Day One Pricing for the Base Currency

Pretty much all MMOs have a base currency: gold, credits, gil, etc. This is the currency that the most transactions use, as well as the currency used between players. It's also the currency which is the most constant from the beginning to end. Here's something I've been wondering about base currency lately:

If the game offers something purchasable for base currency in an update, must it be affordable on Day One?

Both FFXIV and TOR offered player housing for what seemed to be exorbitant amounts of base currency. There were a lot of complaints that the prices were not affordable. But I did not think they were completely out of reach. It might have taken a few weeks, but I think everyone could earn the necessary amounts.

However, there seems to be an expectation that if something is offered for gold or credits, you should be able to buy it as soon as it comes out. This is in stark contrast to the other currencies. If an item costs 5000 Valor, no one bats an eye that it will take you a few weeks to earn enough Valor to purchase the item. But have the item cost 500,000 gold, and players will howl.

Not to mention that these items with exorbitant prices sell. In FFXIV, many of the servers have sold out of the limited personal housing supply. That strongly implies that the prices were not high enough.

Why do players treat the base currency so differently than the other currencies?


  1. I suspect that it's because the base currency is typically more liquid than other currency types.

  2. What they hate isn't that they can't buy it, but that others can.

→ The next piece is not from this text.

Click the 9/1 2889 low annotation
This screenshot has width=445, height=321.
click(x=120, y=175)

If something is 5000 valor and you can earn 1000/day, then everyone else can earn 1000/day.

    But just because you never saw 10000 Gold in your WoW-life, others have reached the goldcap.

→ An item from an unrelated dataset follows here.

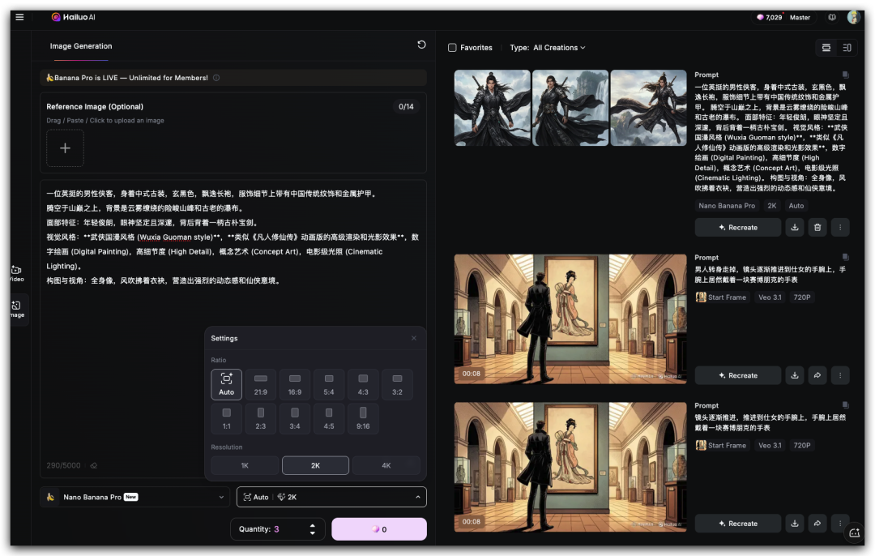Click the share icon on the museum video result
The image size is (875, 556).
817,375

    It's another example of bad players being mad for not getting everything in the game for their sub-par performance.

  3. The problem is that the cost is exorbitant for a new player, not so much for an old-timer, since the "base currency" is usually completely irrelevant for progression and ends up accumulating. It's also aggravating when something irrelevant (= the base currency, which you ignored) one day becomes critical for the acquisition of "important stuff".

  4. Considering that all you'd need to do in TOR is go slicing for a couple of days to reach the minimum for housing, I find the complaints about player hosing in TOR to be just some people wanting to bitch about anything and everything.

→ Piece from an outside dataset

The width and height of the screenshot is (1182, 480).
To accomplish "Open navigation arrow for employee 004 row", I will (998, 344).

  5. I think it might be an acquired expectation.

    Think about it yourself: when was the last time in an MMO that you were lacking for gold? That you couldn't just buy whatever the stores offered to you? It's been many years for me. Auctioned goods might be different, but they aren't NPC-supplied goods.

    Players in most MMOs these days are base-currency rich: they just "don't see money as an issue" any more, and many get angry when it suddenly becomes one.

  6. I can't speak for TOR, but the pricing of houses in FF14 was specifically based on the amount of money that actually existed in the economy, and the prices were actually INTENDED to drain the richest people of their funds. This is also why the prices went down over time, so they could move into the ranges that were more affordable to the 99%ers on the server.

  7. If it costs 5000 valor it's very easy to calculate how long it will take you to earn. X dungeon runs per week to hit the weekly cap... Y weeks of that... so I can buy it in 4 weeks.

    With base currency there is no easy estimation for how long it will take to earn and no restriction for how much you can earn within a time period. This makes it so you don't have obvious smaller goals (weekly/daily caps) and instead only focus on the target. It also makes you feel like you're competing with other players who play far more than you do. In your mind, with your measly 4 hours per day it will take a month to get where everyone playing 16 hours per day get it the first week. The fear of being "left behind" is strong in MMOs, even if there's no actual competitive advantage.